Russia has found a new way to circumvent Western sanctions: according to the Financial Times, a new cryptocurrency, A7A5, has been launched in Kyrgyzstan and has already moved more than $9 billion.
Russia is skirting Western sanctions with a new cryptocurrency, A7A5, launched in Kyrgyzstan by a fugitive Moldovan oligarch. The token, which is the first stablecoin pegged to the Russian ruble, has already moved about $9.3 billion through the Grinex crypto exchange in four months, according to the Financial Times.
This was reported by the Financial Times.
Sanctions evasion scheme and suspected influence mongering
Launched in February, the A7A5 token was designed to simplify large financial transactions for Russia, which are complicated by international sanctions. According to an analysis by the Financial Times, $9.3 billion in this token has already been moved through the Grinex crypto exchange (which only trades A7A5, rubles, and USDT).
The stablecoin is said to be backed by ruble deposits at Moscow's Promsvyazbank, a bank under US, UK and EU sanctions over Russia's full-scale invasion of Ukraine. There are currently 12 billion A7A5 tokens in circulation (worth about $156 million). They are actively used by a small group of people whose daily transfers often exceed that amount.
Moreover, as noted by the Centre for Information Resilience (CIR), a London-based non-profit research group, the A7A5 token appears to be linked to Moscow’s efforts to use cryptocurrencies to fund political influence campaigns abroad. CIR found that several domains used in political influence operations in Moldova shared an IP address with the A7 and A7A5 sites.
The role of Ilan Shor and connections with Garantex
A7, the company behind the A7A5 token and subject to UK sanctions, is owned by Moldovan businessman Ilan Shor. Shor, who escaped house arrest in Moldova in 2019 after being convicted of stealing $1 billion in a major banking fraud, received Russian citizenship. Last year, Moldovan police accused him of organizing mass vote-buying, which Ilan Shor called an absurd spectacle.

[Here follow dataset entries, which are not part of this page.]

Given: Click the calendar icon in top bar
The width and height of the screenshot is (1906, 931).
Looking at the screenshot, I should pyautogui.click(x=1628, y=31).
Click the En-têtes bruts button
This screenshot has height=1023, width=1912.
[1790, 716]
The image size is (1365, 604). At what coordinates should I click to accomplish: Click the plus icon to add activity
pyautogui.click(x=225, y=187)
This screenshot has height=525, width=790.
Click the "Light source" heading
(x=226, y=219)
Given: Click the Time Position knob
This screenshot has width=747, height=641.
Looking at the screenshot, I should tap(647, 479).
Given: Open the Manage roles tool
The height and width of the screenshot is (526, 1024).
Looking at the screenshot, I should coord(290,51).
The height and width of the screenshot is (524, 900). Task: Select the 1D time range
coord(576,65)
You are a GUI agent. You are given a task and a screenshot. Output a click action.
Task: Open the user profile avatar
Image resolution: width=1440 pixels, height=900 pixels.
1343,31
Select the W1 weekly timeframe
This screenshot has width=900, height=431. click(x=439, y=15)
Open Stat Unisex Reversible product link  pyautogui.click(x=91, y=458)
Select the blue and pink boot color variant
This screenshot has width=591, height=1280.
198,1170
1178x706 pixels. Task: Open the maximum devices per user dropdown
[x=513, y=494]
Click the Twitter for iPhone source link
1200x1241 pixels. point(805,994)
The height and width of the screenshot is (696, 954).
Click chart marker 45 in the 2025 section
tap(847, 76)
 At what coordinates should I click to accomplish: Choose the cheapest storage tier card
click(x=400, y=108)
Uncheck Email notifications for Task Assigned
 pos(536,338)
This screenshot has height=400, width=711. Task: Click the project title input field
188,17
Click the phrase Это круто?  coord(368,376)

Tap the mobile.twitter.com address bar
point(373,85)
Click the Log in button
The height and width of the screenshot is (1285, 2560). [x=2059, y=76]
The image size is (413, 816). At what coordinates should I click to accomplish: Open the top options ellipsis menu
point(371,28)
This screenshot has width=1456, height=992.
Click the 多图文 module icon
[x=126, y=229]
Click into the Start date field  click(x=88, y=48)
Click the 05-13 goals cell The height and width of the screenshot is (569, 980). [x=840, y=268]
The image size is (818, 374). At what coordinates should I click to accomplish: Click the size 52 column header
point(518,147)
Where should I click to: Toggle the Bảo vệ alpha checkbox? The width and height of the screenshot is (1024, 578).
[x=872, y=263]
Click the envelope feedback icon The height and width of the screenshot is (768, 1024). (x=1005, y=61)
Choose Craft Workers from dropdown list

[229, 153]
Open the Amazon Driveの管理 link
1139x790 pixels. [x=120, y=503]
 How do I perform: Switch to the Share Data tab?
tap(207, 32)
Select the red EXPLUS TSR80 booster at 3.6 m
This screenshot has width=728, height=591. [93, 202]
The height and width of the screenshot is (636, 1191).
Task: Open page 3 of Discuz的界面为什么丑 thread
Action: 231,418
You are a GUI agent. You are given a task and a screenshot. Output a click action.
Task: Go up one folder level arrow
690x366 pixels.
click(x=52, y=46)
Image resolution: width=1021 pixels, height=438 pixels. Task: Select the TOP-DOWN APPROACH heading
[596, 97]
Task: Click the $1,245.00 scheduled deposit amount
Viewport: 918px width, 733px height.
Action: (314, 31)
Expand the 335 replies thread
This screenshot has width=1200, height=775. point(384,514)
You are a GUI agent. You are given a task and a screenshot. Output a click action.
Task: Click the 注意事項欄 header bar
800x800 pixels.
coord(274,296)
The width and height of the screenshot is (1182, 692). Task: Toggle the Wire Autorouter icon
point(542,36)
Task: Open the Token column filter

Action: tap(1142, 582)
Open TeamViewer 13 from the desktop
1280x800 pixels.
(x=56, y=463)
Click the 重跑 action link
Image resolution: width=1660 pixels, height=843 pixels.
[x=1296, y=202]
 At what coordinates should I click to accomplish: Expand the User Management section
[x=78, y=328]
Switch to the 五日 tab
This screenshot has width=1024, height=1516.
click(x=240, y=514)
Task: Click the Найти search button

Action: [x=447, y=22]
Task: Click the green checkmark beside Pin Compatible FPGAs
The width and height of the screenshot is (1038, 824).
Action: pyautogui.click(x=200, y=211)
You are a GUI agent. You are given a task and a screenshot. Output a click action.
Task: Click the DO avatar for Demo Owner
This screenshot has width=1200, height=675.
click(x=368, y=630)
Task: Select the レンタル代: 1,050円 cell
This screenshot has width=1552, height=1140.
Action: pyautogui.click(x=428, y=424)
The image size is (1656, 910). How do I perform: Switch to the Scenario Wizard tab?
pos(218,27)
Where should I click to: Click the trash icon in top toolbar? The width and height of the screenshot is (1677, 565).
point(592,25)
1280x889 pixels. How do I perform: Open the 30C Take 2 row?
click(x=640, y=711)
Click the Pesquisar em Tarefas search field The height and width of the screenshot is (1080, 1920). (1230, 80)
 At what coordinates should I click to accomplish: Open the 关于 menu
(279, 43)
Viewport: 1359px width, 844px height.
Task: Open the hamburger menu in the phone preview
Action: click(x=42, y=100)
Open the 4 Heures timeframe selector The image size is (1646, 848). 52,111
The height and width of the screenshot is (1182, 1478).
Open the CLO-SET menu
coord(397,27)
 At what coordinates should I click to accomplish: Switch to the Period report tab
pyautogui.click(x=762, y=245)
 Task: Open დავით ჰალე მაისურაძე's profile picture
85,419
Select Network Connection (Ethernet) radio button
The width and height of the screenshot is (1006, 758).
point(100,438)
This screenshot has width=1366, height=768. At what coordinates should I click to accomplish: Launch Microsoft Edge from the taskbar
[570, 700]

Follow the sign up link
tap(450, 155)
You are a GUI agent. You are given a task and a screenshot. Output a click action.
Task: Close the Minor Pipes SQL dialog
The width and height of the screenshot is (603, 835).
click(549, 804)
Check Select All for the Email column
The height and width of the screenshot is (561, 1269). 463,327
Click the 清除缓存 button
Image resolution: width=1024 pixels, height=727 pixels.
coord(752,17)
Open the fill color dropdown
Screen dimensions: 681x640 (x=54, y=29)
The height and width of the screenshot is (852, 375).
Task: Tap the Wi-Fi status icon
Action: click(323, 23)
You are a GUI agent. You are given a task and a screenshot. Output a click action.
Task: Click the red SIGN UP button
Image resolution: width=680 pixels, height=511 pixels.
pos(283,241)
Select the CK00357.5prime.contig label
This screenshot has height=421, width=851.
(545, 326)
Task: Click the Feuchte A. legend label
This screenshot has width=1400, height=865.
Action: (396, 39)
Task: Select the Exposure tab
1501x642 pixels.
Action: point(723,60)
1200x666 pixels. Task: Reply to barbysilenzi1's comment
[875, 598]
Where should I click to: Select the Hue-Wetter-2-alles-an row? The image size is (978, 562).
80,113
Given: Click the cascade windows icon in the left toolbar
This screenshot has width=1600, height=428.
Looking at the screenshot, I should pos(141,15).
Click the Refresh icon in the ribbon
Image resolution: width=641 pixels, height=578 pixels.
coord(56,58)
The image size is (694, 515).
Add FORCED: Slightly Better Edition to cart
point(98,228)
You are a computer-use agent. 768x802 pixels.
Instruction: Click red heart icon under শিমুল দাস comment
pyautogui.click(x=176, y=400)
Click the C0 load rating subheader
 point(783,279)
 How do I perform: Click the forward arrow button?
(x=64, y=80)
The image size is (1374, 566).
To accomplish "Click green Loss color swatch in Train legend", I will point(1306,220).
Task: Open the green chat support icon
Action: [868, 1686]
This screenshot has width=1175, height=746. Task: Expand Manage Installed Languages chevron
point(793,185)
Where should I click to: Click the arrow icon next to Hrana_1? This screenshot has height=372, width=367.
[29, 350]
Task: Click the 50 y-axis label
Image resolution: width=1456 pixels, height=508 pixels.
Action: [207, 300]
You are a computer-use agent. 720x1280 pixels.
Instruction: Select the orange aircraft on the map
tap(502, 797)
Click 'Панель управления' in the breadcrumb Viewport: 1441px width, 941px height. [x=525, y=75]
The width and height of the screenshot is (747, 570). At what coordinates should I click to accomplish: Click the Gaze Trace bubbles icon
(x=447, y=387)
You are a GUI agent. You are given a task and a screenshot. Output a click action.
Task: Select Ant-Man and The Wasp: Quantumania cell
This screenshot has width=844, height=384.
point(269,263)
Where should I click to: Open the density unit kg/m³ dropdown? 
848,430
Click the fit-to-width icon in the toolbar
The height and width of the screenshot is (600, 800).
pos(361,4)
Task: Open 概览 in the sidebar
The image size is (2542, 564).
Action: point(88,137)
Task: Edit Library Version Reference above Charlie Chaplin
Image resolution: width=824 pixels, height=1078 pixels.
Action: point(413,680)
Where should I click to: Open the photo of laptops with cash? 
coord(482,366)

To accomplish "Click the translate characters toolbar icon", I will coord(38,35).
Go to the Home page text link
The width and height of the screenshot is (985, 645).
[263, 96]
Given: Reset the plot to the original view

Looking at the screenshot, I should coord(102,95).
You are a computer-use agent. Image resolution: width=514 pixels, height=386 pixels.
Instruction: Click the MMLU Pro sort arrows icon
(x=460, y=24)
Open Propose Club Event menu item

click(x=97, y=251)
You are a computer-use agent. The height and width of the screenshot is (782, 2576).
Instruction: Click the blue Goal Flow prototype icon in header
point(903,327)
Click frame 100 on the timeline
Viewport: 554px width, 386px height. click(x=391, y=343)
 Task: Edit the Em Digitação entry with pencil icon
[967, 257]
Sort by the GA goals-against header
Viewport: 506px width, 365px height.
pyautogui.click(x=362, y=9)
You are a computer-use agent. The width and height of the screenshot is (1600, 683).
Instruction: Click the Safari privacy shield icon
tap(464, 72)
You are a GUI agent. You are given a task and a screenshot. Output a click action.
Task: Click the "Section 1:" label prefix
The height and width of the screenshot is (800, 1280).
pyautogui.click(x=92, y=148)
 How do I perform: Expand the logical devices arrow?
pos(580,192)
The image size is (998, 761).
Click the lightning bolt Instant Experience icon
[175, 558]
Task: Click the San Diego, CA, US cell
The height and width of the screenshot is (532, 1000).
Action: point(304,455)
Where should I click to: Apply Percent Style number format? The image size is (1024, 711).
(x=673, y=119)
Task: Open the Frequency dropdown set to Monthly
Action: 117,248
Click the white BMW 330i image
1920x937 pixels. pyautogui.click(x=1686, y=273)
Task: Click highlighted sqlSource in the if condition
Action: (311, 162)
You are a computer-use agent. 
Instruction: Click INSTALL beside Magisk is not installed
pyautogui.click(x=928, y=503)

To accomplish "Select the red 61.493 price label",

The creation of A7A5 comes amid increased scrutiny of Russia-related transactions and the exclusion of some Russian banks from the international Swift messaging system.
“Russian business and government officials have been talking for some time about how they could use cryptocurrency to evade sanctions at scale, including by creating their own stablecoin,” said Elise Thomas, a senior investigator at CIR.
Leonid Shumakov, director of A7A5, explained the choice of Kyrgyzstan as a “friendly jurisdiction that is not so susceptible to sanctions” and which “helps a lot to cope with the pressure [on Russia].”
Russians can buy A7A5 on the Tron or Ethereum blockchains and then exchange these tokens for USDT (Tether), a cryptocurrency pegged to the US dollar. This allows them to withdraw money in any country or currency. According to Shumakov, A7A5 serves as a “bridge for a safe transition” to USDT. Many owners of the token are likely Russian importers. The company says that for every ruble spent on purchasing A7A5, one ruble is credited to an account at Promsvyazbank, and this has been confirmed by an independent Kyrgyz auditor.
A7A5 and Grinex emerged and expanded after the closure of Russia’s largest crypto exchange, Garantex, which was blocked by U.S. law enforcement in March. Tether then froze $23 million in USDT held in Garantex’s wallets. Garantex called it a “war on the Russian crypto market.”
Analysts believe that Grinex is likely the successor to Garantex. CIR’s investigation found that Grinex and the issuer A7A5 were registered in Kyrgyzstan in the same week. According to Tom Robinson, chief research officer at Elliptic, “Garantex users who had outstanding balances at the time of closure may have offset those balances against new accounts created on Grinex.”
A Grinex spokesperson said they “captured market opportunities following the closure of Garantex as part of their growth strategy” and “gained some of the non-toxic customer base” of A7.
Political influence and future plans
In May, the UK added A7 to its sanctions list. Despite this, Shor said at the forum that A7 was creating a new, relatively invulnerable payment system. It would involve the exchange of securities and “non-politicized” instruments, such as precious metals, to bypass regulatory controls. According to him, cryptocurrency would be just one of the directions of this system. The CIR research group also found that A7 was looking for specialists in China, the UAE, Kyrgyzstan, and the temporarily Russian-occupied territories of Ukraine.
Last year, according to the U.S. Office of Foreign Assets Control (OFAC), Shor was involved in negotiations with Bank Keremet in Kyrgyzstan to “establish a sanctions evasion center where Russia could pay for imports and receive payments for exports.” OFAC sanctioned the bank in January.
Let us recall that Deputy Chairman of the Russian Security Council Dmitry Medvedev, who acts as the Kremlin's main mouthpiece on social networks, said that the European Union has become Russia's enemy. According to him, the EU poses a “direct threat” to the aggressor state.